When you reach the line containing "Collapse the sidebar", begin copying, and keep copying each line exactly until the listing ends.
....................
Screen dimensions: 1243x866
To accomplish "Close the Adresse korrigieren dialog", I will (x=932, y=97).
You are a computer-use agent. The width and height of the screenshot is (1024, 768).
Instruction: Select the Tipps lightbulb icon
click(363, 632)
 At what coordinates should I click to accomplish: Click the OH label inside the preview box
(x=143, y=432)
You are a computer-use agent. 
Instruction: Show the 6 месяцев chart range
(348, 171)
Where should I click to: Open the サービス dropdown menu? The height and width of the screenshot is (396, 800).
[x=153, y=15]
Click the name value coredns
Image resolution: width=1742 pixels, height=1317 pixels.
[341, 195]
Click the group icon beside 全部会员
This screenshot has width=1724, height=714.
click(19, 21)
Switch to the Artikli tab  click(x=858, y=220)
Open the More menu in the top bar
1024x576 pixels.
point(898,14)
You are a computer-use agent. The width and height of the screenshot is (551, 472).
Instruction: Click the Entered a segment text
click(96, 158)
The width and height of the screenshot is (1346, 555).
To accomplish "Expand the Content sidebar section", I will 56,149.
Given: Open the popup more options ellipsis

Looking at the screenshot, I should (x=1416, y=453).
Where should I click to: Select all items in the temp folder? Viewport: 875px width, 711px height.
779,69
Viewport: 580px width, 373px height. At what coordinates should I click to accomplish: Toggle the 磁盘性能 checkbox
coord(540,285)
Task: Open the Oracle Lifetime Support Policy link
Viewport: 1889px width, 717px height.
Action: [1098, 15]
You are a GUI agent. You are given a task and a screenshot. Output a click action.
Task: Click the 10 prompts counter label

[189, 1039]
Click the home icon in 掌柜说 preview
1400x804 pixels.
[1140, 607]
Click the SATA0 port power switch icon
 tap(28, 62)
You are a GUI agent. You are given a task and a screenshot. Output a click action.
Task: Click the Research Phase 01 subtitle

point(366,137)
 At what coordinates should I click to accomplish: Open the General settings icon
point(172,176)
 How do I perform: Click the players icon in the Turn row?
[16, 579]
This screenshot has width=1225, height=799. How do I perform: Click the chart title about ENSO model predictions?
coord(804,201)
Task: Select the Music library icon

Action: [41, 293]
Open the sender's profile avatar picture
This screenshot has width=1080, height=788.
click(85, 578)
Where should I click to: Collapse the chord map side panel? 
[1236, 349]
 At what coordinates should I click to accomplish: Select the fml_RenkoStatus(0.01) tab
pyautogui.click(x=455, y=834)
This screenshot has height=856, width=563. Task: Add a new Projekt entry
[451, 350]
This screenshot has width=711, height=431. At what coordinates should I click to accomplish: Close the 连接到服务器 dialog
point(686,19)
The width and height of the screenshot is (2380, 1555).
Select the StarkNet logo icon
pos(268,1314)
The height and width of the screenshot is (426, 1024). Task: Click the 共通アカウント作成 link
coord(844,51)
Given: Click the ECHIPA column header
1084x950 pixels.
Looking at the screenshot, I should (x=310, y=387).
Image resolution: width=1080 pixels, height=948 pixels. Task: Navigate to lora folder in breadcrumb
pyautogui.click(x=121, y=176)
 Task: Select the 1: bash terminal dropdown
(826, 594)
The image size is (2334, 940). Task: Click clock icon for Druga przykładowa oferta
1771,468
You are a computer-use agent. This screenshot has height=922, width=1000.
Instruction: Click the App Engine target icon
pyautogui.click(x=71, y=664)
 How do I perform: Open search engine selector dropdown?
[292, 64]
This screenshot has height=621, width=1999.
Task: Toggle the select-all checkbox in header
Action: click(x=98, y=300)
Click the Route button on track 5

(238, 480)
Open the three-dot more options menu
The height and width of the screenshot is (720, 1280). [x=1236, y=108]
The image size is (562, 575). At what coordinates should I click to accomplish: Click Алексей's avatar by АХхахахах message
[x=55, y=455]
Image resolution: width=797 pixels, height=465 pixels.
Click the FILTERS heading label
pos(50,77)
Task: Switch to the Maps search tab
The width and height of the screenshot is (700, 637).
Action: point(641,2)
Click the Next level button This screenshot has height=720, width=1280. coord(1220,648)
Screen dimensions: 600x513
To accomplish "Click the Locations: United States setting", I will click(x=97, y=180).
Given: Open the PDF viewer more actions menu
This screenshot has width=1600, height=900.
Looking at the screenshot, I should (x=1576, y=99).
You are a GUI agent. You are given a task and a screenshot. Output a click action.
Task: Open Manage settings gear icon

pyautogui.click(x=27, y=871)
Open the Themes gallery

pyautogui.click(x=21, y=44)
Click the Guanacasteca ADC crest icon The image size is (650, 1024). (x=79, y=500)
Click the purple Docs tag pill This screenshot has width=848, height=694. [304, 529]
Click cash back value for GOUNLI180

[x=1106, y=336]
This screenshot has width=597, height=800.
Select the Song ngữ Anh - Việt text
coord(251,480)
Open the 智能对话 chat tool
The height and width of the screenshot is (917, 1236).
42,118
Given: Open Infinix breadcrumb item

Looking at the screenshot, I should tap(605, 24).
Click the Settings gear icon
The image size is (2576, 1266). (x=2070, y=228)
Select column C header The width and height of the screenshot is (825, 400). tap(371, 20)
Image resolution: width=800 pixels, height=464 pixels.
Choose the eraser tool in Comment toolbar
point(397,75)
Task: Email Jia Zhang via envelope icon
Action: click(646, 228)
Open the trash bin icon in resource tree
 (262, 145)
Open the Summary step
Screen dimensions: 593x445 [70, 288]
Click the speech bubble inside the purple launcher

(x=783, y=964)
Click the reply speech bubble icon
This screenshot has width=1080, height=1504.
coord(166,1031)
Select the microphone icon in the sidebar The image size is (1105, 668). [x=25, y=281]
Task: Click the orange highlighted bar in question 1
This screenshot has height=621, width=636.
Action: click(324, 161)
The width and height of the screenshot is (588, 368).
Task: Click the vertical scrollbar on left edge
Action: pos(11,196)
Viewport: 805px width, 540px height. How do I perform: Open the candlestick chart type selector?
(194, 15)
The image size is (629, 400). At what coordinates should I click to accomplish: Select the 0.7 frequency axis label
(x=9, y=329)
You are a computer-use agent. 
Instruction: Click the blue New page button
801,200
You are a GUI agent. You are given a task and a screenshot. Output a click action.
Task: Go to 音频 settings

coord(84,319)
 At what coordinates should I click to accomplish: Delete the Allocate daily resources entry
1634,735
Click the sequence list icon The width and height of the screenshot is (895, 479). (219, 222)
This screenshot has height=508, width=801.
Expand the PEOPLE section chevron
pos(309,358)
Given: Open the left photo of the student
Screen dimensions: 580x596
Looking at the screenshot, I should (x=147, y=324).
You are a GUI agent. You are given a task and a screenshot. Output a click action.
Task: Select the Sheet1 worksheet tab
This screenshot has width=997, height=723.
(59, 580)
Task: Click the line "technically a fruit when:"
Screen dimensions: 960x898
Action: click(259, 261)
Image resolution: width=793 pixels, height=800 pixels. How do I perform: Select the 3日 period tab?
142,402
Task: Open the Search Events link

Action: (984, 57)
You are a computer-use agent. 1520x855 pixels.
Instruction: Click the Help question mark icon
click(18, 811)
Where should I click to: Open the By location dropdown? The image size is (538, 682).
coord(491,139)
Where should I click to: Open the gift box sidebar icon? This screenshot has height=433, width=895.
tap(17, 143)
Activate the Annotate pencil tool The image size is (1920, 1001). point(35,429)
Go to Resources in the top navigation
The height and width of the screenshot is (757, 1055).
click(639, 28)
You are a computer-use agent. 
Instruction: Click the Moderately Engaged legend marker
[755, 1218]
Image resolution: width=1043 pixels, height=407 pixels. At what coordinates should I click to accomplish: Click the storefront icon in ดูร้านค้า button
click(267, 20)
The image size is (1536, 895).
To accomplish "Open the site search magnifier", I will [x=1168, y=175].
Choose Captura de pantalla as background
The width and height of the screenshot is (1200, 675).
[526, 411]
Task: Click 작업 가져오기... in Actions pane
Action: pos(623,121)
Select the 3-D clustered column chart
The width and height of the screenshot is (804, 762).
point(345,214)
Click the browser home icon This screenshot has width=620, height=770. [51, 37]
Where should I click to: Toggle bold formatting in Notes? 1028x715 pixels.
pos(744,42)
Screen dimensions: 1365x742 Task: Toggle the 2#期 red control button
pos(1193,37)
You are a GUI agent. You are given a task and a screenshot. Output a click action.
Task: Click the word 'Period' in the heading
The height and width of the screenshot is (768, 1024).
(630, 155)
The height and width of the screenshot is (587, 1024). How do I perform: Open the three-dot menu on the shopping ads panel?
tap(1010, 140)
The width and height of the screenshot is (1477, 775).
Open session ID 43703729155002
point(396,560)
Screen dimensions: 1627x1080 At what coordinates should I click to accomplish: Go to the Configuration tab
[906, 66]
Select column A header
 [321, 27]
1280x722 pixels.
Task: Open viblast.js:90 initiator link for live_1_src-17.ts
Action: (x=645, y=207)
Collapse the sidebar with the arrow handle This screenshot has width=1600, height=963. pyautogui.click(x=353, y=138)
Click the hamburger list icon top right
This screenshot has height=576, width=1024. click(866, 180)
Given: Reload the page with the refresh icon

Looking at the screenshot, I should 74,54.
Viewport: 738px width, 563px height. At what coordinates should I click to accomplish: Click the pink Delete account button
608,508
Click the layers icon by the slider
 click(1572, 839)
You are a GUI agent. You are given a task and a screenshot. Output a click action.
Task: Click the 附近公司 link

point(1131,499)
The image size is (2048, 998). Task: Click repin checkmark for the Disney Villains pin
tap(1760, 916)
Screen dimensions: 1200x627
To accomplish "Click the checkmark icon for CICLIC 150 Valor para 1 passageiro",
....................
**WORKED SOLUTION**.
Collapse the sidebar with the arrow handle This screenshot has width=1600, height=963. pyautogui.click(x=353, y=138)
Click the hamburger list icon top right
This screenshot has height=576, width=1024. click(866, 180)
Given: Reload the page with the refresh icon

Looking at the screenshot, I should 74,54.
Viewport: 738px width, 563px height. At what coordinates should I click to accomplish: Click the pink Delete account button
608,508
Click the layers icon by the slider
 click(1572, 839)
You are a GUI agent. You are given a task and a screenshot. Output a click action.
Task: Click the 附近公司 link

point(1131,499)
The image size is (2048, 998). Task: Click repin checkmark for the Disney Villains pin
tap(1760, 916)
Screen dimensions: 1200x627
To accomplish "Click the checkmark icon for CICLIC 150 Valor para 1 passageiro",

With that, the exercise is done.